Applied Anthropology and Standardization

 In the real world, the replication of uniformity (See AFC Wallace or Ward Goodenough) is what distinguishes Order from Chaos. Standardization is a goal that society and culture strive for since it provides the base from which the next step of evolution or progress begins. If you are always looking back because you can't trust the past, then you can never make any real progress to a future.

Standardization provides a reference point. It is not an end all. It is a beginning. Anthropology has benefited by the "standardization" that John Wesley Powell called for in the training of field anthropologist back in the 1870's and which Boas introduced in his training program at Columbia that created the first generation of professional anthropologist.
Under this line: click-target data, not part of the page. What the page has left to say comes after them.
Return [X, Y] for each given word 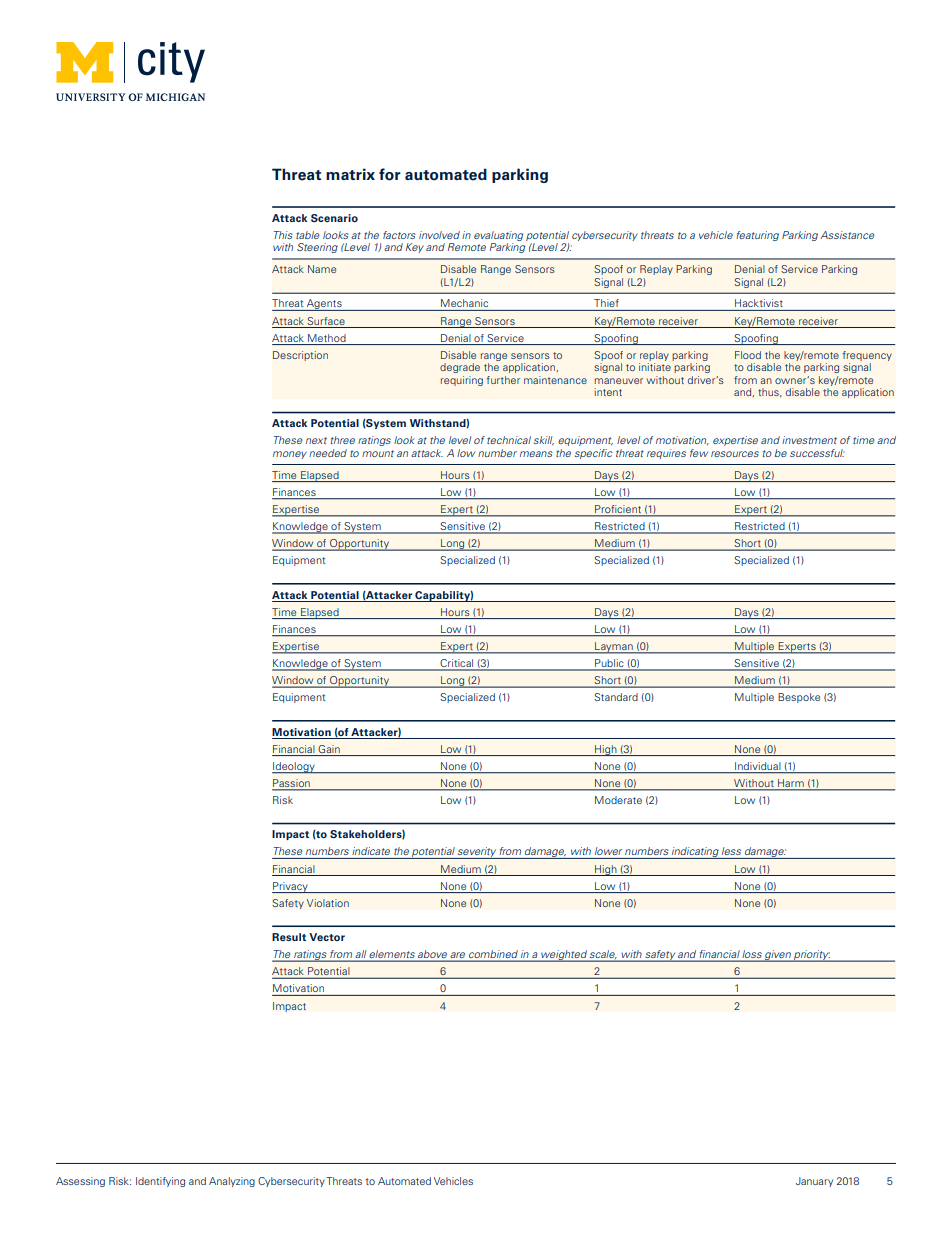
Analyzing [232, 1182]
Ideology [294, 768]
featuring [757, 236]
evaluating [498, 236]
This [283, 235]
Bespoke [799, 698]
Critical [457, 664]
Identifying [160, 1182]
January [814, 1182]
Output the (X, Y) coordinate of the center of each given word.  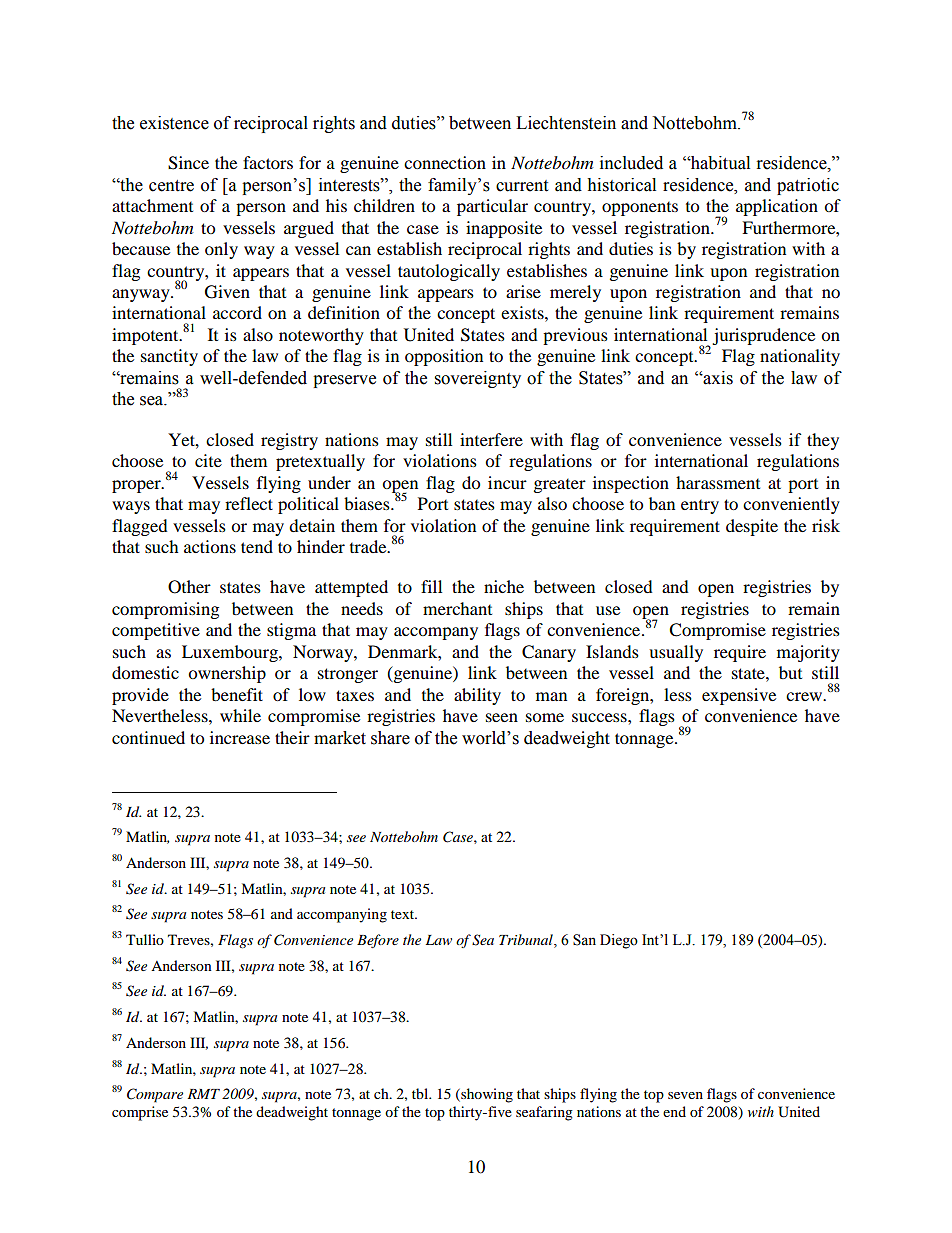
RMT (203, 1094)
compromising (165, 610)
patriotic (808, 186)
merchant (457, 608)
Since (188, 163)
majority (808, 653)
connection (445, 162)
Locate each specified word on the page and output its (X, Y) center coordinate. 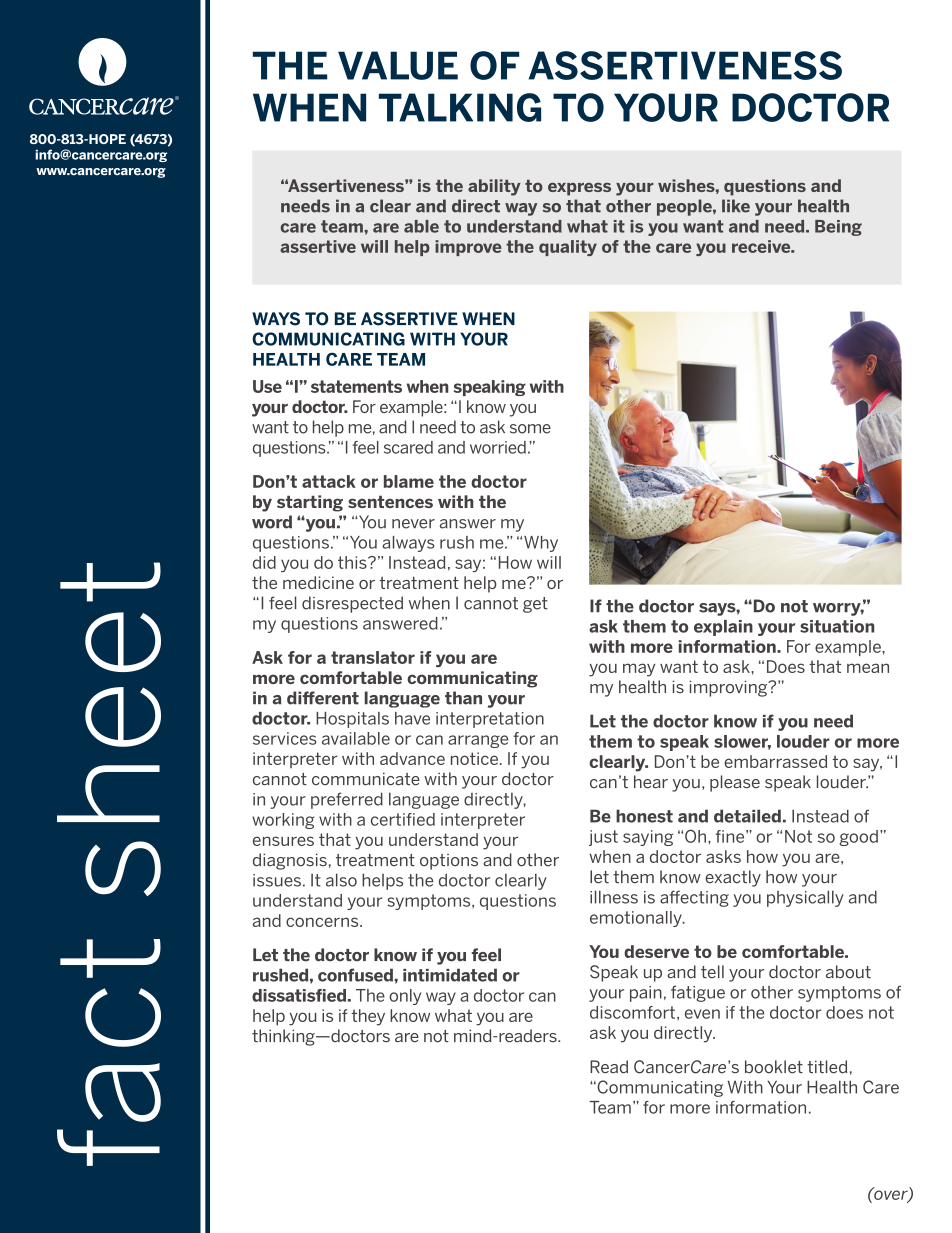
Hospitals (352, 720)
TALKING (460, 107)
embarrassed (775, 761)
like (736, 206)
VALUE (398, 65)
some (530, 429)
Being (838, 228)
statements (356, 386)
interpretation (490, 720)
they (368, 1017)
In recent years, it seem that we have drifted away from a set of professional standards and into the realm of the "eclectic, fashionable, stylish." This is a trend that seems to parallel the over-production of PhD graduates and the shrinking and transformation of the academic market place -- especially for anthropologists which began in the 1980 and continued. It has severed the tentative academic/applied connection where the former generated theory that the latter might test in practice. It also served to drive some of us out of academia into the real world.

Standardization and the process of helping to create (discover) best practices is a rich area for applied anthropology and applied anthropologists. Program evaluation, which is applied research, was, for me, a very profitable career path during the early stage of my own career development as a consultant and coach.

The public wants to know, "What is valid and reliable,?" not novel. "What is predictable," not innovative. 
The majority do not want "new" as much as it wants to know "what works." Standardization makes answering the latter question a lot easier. The "New", and untested, is basic research, while "evaluation" and "standardization" are respectively -- engineering and auditing. The latter are the realm of the applied anthropologist.

In accounting and legal professions -- both applied practices serving a public need -- there are basic internal standards, e.g. "general accounting standards" and "code of professional ethics" It might be suggested that anthropology become more standardized in its methods and terminology when employed by or marketing to a non-anthropologically literate clientele. But this will require major input from the practitioner branch of the discipline and acceptance by the academic branch. 

Such standardization must apply across of the many contexts in which one finds ethnographic work being applied to solve practical problems. There is a similar dimension for the other sub disciplines such as archeology. If you are always looking back because you can't trust what you did in the past, then how can you convince the public that your advice help the client to make any real choices and progress affecting their future?